Sunflower needs good fertilization. Use of 60 kg per acre of D.A.P (Diammonium Phosphate) or 3 tonnes per acre of well rotted farmyard manure or compost, applied 2 to 3 weeks before sowing is recommended. The fertilizer should however be mixed properly first with the soil before planting to avoid damaging the seeds, which leads to poor emergence.
Apply CAN at 100 kg/acre around the stems of sunflower when plants are 40cm tall (avoid contact with the plant).
Sunflower is very sensitive to weed competition especially at the early growth stage and they can cause up to 50% yield loss. Weeding can be done either mechanically or chemically. The crop should be kept weed free 4 to 6 weeks after planting. Weed can also be managed by the use of Pre emergence herbicides such as Duol Gold, Pendimethalin (Stomp) and Metalachlor.
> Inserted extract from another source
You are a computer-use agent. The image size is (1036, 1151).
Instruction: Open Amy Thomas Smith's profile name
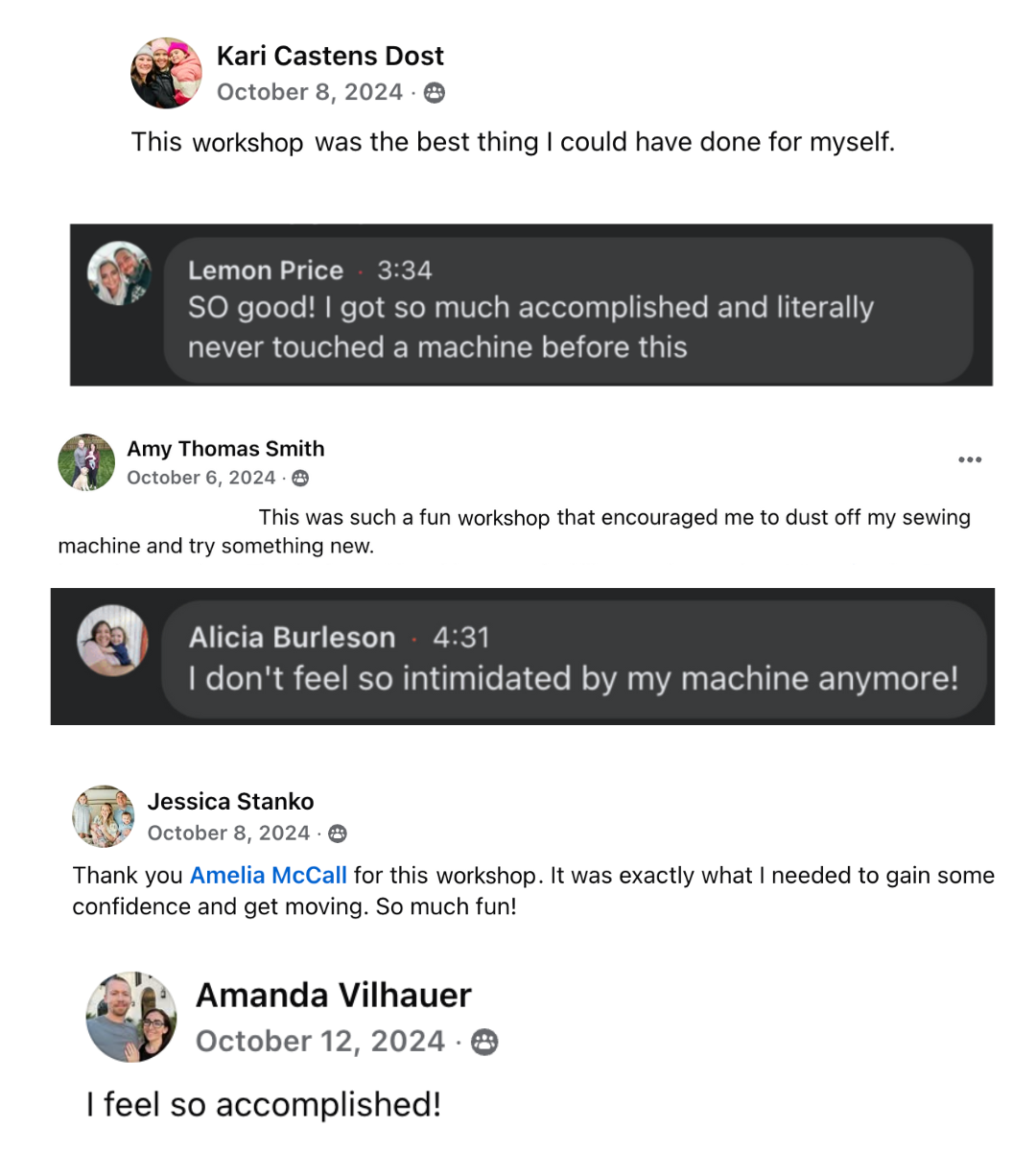(225, 449)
Thinning should also be done to one plant per hole around the same period as weeding but when the soil is wet.
Hand harvesting is done when the heads turn deep yellow. Cut the head, spike it upside down on the stalk or thresh and sun-dry.
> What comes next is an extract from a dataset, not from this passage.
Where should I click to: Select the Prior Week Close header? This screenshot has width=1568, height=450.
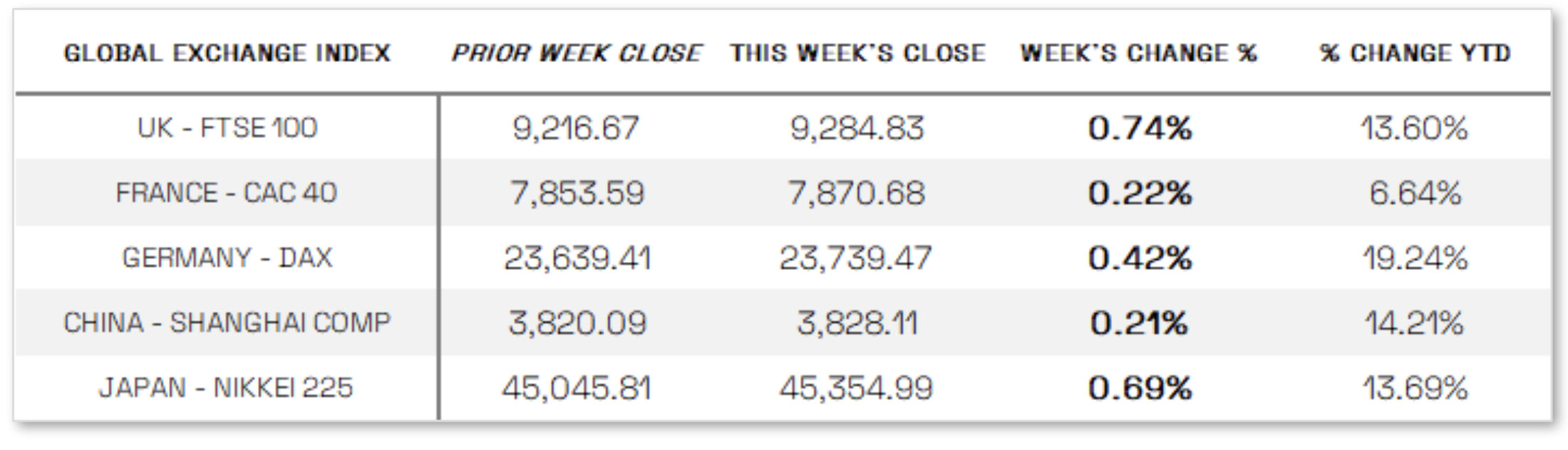click(x=576, y=53)
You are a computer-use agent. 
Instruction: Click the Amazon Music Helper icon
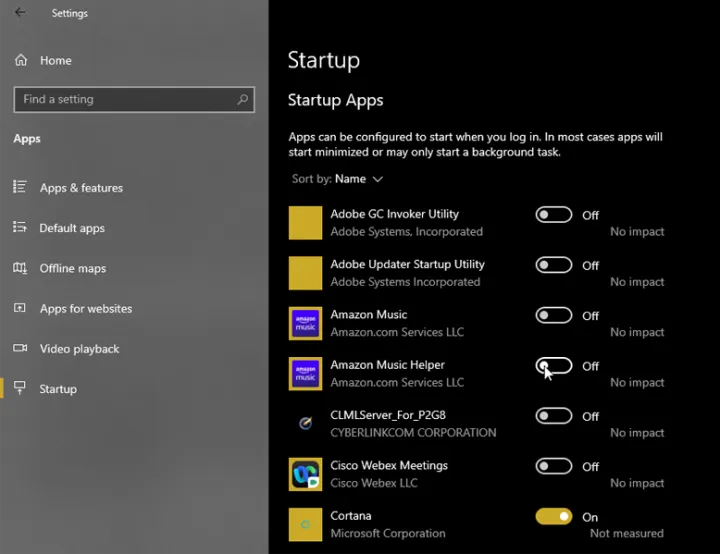pyautogui.click(x=305, y=374)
This prevents rotting and bird damage. Don’t wait until the leaves dry up to reduce bird damage.
Spread the seeds on a clean canvas and leave to dry for 3-5 days or until the seeds become light.
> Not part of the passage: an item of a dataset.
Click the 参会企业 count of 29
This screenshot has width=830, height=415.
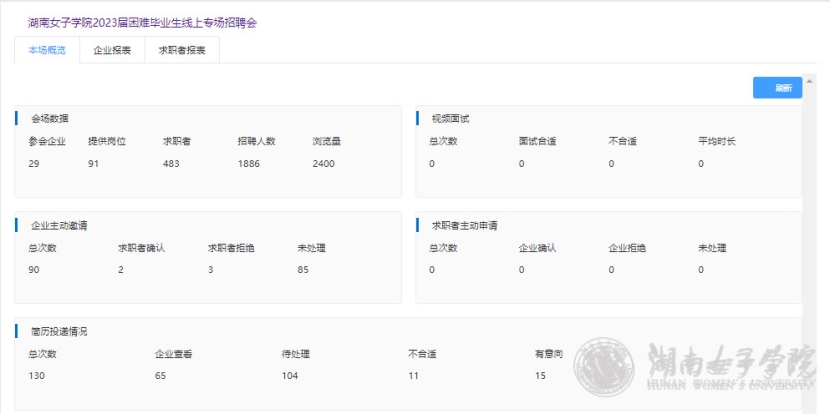click(x=35, y=163)
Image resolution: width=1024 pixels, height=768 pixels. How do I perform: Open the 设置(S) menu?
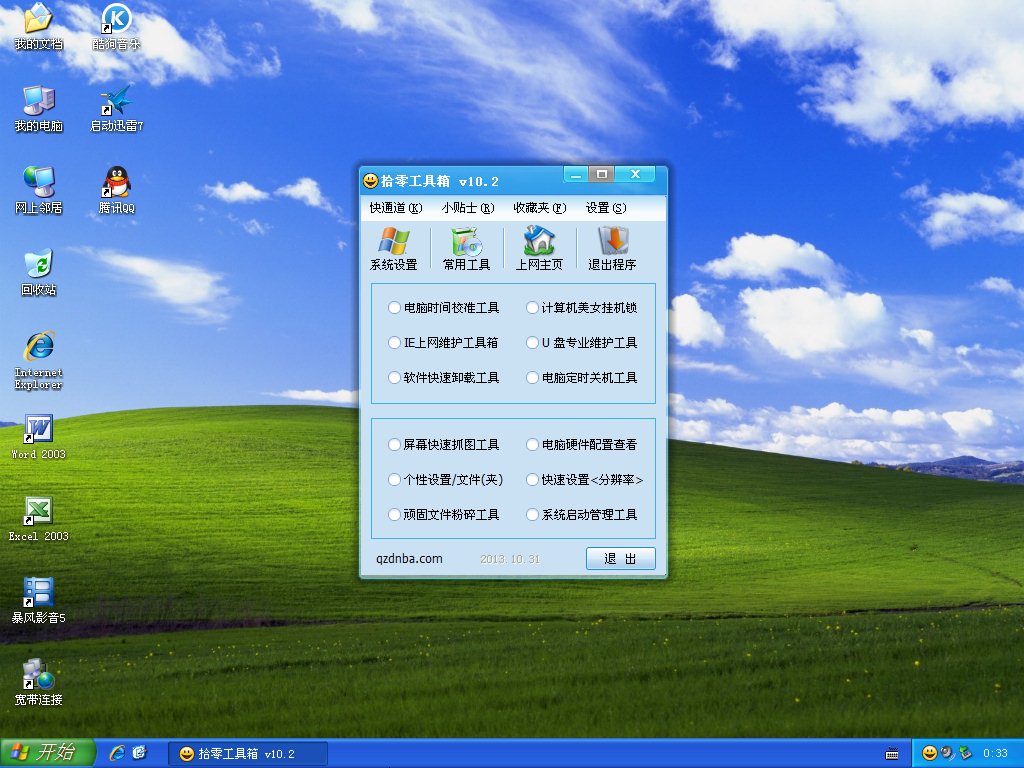[x=607, y=208]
Seeds must be dried to less than 10% moisture content before storage.
Keep dried seed in well aerated stores. Sell seeds to milling merchants to minimize post harvest damage losses (insects and fungal attack).
Under the recommended management practices the farmer can obtain between 3 and 4 tonnes/ha.
Nature of damage: Cut and kill young plants at ground level.
Control: Chemically by use of Thiodan 35% EC 1.51/ha.
Nature of damage: Are caterpillars that eat leaves.
Control: Chemically by use of Permethrin Cypermethrin, Thiodan or Diptrex.
- African bollworms
Nature of damage: Eat leaves and attack the heads.
Control: Chemically by use of Diptrex 95% SP
1.3 Kg/ha or Cypermethrin 11/ha.
Nature of damage: They eat seeds and cause big losses.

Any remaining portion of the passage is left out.